Text section: Begin
HAPPY NEW YEAR 2022
Happy New Year! As our Korean friends have been wishing: 새해 복 많이 받으세요 To deconstruct the phrase, saehae 새해 means ‘new year’, bok 복 means ‘luck’ and mani 많이 is ‘many’ or ‘lots of’. The final words badeuseyo 받으세요 means ‘to receive’. This is the way to say I wish you lots of good luck in the new year.
We are home alone, with the children out visiting their friends. The builders worked right up to New Year’s Eve so this morning Mr Gochugaru and I had a rare lie-in until 8.30am. It has been a constant cycle of early mornings and cleaning up for the past four months.
The wonderful things about London on New Year’s Day: there is no congestion charge for driving into central London, no parking fees and Brasserie Zédel is open.
Of all the restaurants I like to eat in, I feel most comfortable in Zédel. I like the menu, the high ceilings, the clock at the end of the room, the bread and butter and the salmon pink table linen. Recently I have had one or two incidences of inconsistent service, and one upsetting incident with butter served in a heavily chipped ramekin. I put these down to difficult trading conditions due to the pandemic and decided not to make a big deal of it. Otherwise it is the same restaurant I have loved these past 10 years (it opened in June 2012).
Text section: End
Task requirements =>
[a] Write out the stretch of the New Year post from "The wonderful things" through "Zédel is open.".
[b] According to the New Year post, when did Brasserie Zédel open?
The records that come next have no connection to the New Year post.
The data: Begin
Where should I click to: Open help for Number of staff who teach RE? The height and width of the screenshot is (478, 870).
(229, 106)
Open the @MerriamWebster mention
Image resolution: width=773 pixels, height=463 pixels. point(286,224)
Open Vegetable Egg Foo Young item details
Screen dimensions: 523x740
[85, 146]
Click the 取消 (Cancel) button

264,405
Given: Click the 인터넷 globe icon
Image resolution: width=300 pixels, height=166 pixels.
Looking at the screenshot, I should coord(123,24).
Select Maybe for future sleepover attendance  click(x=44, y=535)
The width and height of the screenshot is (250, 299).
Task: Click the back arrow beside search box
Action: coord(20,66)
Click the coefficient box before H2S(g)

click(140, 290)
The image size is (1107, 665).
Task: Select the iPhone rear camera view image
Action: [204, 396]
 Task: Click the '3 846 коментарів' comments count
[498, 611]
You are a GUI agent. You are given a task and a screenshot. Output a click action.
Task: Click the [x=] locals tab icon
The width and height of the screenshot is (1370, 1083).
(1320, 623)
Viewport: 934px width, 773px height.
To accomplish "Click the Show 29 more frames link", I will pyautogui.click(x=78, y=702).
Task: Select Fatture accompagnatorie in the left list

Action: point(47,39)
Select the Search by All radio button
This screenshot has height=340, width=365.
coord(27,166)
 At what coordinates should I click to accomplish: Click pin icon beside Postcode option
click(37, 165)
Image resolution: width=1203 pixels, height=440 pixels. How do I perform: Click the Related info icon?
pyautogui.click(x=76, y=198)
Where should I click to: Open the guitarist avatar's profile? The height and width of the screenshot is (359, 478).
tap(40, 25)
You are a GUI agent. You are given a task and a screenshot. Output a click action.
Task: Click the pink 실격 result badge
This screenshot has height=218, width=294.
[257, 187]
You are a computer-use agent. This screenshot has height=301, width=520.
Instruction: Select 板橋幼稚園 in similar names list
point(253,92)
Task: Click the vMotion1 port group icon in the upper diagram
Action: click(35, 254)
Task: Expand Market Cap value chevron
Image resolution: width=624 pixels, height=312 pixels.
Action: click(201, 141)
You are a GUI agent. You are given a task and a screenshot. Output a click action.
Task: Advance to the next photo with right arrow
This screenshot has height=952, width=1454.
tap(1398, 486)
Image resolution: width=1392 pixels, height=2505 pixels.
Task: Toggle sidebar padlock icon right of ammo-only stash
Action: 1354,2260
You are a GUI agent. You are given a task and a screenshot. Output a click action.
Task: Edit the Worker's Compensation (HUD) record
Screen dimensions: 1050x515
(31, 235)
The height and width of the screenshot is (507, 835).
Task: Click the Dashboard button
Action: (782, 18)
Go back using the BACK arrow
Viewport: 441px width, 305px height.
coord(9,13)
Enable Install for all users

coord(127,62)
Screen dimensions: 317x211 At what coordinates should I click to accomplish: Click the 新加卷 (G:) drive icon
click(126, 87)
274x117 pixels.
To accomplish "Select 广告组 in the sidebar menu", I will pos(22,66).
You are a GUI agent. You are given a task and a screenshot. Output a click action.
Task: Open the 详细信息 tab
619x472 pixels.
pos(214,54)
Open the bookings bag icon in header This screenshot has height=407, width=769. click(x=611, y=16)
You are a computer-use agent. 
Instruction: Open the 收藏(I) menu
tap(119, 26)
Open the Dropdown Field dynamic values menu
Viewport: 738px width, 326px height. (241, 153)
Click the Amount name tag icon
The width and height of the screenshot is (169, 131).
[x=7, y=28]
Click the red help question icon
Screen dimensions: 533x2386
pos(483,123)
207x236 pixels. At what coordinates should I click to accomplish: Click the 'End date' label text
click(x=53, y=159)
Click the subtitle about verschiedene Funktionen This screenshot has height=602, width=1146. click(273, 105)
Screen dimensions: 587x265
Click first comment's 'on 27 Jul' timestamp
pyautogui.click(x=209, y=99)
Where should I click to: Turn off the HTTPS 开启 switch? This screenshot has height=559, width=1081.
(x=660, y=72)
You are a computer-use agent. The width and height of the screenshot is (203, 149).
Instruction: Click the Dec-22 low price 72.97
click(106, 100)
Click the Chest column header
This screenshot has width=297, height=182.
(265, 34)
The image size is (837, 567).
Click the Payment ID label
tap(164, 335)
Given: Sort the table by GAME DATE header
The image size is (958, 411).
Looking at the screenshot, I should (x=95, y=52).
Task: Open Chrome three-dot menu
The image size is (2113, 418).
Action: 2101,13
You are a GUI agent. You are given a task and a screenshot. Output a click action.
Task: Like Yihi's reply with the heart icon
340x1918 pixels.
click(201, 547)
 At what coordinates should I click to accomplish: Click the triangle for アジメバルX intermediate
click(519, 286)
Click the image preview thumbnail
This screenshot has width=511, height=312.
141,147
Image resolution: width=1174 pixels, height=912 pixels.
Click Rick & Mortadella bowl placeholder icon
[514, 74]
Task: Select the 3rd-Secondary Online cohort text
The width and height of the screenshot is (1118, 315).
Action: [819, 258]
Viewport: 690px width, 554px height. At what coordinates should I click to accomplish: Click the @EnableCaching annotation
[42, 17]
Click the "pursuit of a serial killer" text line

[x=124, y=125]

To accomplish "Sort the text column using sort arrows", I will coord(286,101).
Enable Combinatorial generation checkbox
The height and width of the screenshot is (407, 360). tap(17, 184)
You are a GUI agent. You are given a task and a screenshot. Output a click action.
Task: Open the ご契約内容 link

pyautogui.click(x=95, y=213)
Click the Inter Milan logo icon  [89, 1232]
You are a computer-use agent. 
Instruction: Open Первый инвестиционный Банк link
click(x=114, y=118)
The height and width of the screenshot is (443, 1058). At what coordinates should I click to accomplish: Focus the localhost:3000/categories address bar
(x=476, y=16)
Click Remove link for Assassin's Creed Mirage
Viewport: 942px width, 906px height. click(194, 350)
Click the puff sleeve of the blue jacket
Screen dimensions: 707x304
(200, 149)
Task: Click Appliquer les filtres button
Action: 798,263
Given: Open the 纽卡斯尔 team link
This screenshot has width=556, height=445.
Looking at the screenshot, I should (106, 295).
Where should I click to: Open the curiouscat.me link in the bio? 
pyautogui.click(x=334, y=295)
The data: End
Results =>
[a]
The wonderful things about London on New Year’s Day: there is no congestion charge for driving into central London, no parking fees and Brasserie Zédel is open.

[b] June 2012.